TASK DESCRIPTION:
Copy out exactly the lines from the one containing "Tout accepter (1302, 2437)" to the end of the records below, both included, and nothing else.
Segment Start: SUPPLIED MATERIAL
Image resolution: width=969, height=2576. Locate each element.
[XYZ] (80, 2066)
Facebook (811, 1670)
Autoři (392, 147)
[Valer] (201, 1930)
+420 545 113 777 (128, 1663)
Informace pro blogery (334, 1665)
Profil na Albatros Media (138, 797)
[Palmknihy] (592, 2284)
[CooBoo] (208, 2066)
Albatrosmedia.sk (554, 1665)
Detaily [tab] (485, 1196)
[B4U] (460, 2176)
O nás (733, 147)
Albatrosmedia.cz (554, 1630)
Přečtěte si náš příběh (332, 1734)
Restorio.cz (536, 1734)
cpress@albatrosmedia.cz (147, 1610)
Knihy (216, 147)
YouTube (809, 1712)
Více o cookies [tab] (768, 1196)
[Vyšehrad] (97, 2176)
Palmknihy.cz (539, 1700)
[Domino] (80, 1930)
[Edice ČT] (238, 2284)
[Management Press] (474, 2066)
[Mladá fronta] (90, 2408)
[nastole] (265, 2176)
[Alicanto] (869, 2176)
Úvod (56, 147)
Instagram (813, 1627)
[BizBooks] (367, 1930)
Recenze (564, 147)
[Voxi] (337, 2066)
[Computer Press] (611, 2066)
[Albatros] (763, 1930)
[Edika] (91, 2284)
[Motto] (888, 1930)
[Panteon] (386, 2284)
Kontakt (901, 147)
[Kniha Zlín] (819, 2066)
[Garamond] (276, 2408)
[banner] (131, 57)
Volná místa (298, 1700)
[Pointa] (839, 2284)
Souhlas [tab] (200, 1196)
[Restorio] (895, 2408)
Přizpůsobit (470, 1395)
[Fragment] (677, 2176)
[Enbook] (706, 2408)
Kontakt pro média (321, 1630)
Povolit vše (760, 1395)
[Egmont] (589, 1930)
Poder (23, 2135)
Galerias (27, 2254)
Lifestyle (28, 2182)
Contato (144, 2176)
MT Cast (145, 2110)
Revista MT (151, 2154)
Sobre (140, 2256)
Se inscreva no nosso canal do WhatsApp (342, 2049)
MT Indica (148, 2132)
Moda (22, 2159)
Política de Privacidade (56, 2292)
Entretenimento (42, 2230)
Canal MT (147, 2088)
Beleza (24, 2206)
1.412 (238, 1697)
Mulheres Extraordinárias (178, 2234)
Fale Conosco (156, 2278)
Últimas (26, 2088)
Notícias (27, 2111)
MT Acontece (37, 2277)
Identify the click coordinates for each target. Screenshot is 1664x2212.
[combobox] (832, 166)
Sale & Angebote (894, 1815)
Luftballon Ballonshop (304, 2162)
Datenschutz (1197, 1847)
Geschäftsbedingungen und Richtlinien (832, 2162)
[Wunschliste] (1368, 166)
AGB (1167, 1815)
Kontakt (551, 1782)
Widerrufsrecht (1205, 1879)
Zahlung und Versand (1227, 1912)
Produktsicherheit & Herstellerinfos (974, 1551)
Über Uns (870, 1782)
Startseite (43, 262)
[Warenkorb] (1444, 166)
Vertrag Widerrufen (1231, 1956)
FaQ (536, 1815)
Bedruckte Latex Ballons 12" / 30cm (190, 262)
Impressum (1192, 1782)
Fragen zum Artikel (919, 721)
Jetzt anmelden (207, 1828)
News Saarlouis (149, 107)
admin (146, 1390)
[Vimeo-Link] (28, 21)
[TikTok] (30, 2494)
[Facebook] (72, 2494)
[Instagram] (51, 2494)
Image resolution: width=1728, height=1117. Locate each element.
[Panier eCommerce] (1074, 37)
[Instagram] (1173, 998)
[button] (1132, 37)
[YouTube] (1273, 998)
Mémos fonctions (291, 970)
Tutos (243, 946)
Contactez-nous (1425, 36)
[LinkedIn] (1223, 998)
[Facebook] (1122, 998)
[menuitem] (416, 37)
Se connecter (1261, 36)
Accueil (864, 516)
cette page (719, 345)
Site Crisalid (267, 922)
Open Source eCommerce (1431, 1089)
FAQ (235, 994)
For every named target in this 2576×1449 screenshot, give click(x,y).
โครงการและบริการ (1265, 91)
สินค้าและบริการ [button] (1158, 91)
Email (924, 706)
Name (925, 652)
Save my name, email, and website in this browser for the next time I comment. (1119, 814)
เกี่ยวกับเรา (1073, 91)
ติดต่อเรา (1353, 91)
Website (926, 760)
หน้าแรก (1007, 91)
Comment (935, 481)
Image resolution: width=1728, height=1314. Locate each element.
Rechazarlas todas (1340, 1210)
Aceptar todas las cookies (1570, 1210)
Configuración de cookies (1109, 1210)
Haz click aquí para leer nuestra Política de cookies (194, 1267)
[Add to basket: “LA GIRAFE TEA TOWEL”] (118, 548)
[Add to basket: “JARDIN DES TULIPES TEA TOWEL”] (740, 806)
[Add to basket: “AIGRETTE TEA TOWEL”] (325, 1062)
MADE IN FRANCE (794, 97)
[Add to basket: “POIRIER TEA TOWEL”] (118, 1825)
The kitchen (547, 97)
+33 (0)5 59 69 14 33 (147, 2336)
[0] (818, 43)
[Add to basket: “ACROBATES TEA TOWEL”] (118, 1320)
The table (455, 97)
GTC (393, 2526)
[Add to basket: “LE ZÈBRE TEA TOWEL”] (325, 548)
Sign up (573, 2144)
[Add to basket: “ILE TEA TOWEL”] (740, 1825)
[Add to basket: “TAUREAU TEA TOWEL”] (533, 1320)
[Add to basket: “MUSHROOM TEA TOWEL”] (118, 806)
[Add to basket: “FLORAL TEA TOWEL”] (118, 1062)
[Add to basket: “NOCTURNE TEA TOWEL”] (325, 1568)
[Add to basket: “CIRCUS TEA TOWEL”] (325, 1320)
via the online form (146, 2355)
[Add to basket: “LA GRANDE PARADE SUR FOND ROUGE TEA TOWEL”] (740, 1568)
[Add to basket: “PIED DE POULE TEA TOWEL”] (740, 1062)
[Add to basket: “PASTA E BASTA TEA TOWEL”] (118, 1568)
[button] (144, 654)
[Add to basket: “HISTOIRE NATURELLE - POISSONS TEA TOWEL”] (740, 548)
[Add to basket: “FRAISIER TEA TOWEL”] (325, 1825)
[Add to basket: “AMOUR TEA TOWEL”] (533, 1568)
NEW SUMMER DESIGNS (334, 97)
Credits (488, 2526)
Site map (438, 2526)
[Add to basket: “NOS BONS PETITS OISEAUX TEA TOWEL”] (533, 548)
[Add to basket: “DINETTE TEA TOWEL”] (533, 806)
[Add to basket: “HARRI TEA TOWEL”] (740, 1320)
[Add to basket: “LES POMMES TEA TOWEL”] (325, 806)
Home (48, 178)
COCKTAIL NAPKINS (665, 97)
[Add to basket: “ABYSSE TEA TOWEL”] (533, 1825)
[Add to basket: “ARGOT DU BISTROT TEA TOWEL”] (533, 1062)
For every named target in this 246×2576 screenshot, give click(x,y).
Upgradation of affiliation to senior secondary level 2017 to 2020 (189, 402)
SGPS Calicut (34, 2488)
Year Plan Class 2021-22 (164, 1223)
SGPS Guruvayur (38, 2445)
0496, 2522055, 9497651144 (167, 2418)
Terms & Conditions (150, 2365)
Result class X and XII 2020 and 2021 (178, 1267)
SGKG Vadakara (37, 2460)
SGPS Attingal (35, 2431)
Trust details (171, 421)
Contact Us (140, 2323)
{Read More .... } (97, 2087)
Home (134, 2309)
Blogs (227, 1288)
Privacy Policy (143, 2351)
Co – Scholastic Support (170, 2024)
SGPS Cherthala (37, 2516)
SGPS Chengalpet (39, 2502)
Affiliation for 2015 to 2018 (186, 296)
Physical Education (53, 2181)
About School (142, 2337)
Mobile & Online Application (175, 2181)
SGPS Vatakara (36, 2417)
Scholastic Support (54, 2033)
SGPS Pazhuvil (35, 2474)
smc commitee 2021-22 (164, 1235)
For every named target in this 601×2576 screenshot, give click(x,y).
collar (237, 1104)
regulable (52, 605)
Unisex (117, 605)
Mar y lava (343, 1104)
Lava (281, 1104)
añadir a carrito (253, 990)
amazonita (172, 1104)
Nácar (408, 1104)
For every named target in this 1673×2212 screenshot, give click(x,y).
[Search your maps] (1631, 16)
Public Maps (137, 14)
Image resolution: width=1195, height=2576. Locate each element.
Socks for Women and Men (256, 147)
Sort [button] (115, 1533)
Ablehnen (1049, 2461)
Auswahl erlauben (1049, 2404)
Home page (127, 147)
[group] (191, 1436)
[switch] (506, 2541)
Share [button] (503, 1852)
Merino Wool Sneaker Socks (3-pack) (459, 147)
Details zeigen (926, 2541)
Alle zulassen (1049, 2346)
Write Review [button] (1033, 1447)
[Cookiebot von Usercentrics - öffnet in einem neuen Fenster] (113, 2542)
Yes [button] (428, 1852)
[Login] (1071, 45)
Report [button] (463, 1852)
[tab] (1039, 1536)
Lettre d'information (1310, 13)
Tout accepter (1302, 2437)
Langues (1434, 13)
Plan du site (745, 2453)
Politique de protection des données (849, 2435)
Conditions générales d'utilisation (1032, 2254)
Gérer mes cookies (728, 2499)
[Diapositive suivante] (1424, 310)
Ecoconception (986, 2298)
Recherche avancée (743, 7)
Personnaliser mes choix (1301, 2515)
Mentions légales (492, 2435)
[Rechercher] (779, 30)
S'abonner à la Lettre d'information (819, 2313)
Segment End: SUPPLIED MATERIAL
ANSWER SECTION:
Tout accepter (1302, 2437)
Langues (1434, 13)
Plan du site (745, 2453)
Politique de protection des données (849, 2435)
Conditions générales d'utilisation (1032, 2254)
Gérer mes cookies (728, 2499)
[Diapositive suivante] (1424, 310)
Ecoconception (986, 2298)
Recherche avancée (743, 7)
Personnaliser mes choix (1301, 2515)
Mentions légales (492, 2435)
[Rechercher] (779, 30)
S'abonner à la Lettre d'information (819, 2313)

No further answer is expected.